Новый мир, 2000 № 06 (Журнал «Новый мир») - страница 187

Тем, что я говорю, я вовсе не хотела бы «отменить» (тем более «запретить») секуляризованное искусство. Просто мы всегда замечаем последствия эволюции какой-либо вещи, когда они приобрели уже катастрофический характер, и склонны их относить за счет неправильного развития этой вещи в последнее, непосредственно предшествующее катастрофе, время. Я просто — как мне кажется, небезосновательно — предполагаю, что эти последствия были заложены изначально в самой вещи — то есть в данном случае в самом искусстве — с того момента, когда оно объявляет себя своей собственной целью. Секулярное искусство — если считать его самостоятельным явлением, а не уклонением — при рождении своем обладает свойством, неизбежным следствием которого является нынешнее состояние этого самого искусства.

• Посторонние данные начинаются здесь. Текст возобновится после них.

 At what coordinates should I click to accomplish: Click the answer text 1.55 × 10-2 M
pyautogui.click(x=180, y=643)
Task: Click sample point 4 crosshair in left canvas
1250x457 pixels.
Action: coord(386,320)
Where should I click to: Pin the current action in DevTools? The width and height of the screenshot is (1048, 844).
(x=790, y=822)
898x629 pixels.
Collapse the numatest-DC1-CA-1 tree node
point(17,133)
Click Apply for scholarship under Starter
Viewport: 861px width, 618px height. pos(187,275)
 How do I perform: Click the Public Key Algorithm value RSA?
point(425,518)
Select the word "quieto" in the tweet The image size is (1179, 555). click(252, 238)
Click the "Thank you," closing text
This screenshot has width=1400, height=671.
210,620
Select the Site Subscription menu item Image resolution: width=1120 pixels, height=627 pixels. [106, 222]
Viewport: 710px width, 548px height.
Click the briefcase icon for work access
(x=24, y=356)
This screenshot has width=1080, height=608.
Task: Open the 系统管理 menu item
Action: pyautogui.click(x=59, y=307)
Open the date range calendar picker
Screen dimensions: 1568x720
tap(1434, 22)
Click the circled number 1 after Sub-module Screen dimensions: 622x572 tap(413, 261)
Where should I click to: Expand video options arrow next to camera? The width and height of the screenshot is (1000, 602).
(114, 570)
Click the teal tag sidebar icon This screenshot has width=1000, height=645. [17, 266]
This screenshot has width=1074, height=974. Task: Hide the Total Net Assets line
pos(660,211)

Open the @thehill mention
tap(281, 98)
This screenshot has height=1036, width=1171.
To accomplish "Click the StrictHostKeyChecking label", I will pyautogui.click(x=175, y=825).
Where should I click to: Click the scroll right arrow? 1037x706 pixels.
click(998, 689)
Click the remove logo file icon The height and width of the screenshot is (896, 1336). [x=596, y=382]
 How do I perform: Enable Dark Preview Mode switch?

Интересно, что на русской почве первым романом, который рассказал о крушении сострадания из-за обнаружившейся странной преграды между людьми, стал роман, традиционно почитаемый как гимн именно состраданию. Я имею в виду роман Ф. М. Достоевского «Идиот». Почти павичевская сцена, описывая невидимую, но непроницаемую стену, разделяющую героев, констатирует (что начинает быть понятным читателю после опыта общения с современной литературой) существование героев в двух различных реальностях: «Князь даже и не замечал того, что другие разговаривают и любезничают с Аглаей, даже чуть не забывал минутами, что и сам сидит подле нее. Иногда ему хотелось уйти куда-нибудь, совсем исчезнуть отсюда, и даже ему бы нравилось мрачное, пустынное место, только чтобы быть одному с своими мыслями и чтобы никто не знал, где он находится… И пусть, пусть здесь совсем забудут его. О, это даже нужно, даже лучше, если б и совсем не знали его и все это видение было бы в одном только сне. Да и не все ли равно, что во сне, что наяву! Иногда вдруг он начинал приглядываться к Аглае и по пяти минут не отрывался взглядом от ее лица; но взгляд его был слишком странен: казалось, он глядел на нее как на предмет, находящийся от него за две версты, или как бы на портрет ее, а не на нее самое (курсив мой. — Т. К.)»[42]. Герой Достоевского стремится отодвинуть героиню в ту самую «вторичную» реальность, в которую затем героиня Павича попытается вовлечь читателя. Герой Достоевского (и, наверное, это более всего роднит его с нами) предпочитает иметь дело не с людьми, но с их отображениями в искусстве, — так наши современники уродняют себе героев «мыльных опер». В конце концов, гораздо менее хлопотно находиться с предметом своей любви в разных реальностях. Помимо всего прочего, это придает ему ту законченность и определенность — опредмеченность, — которой никогда нельзя достигнуть, находясь с ним в одной реальности.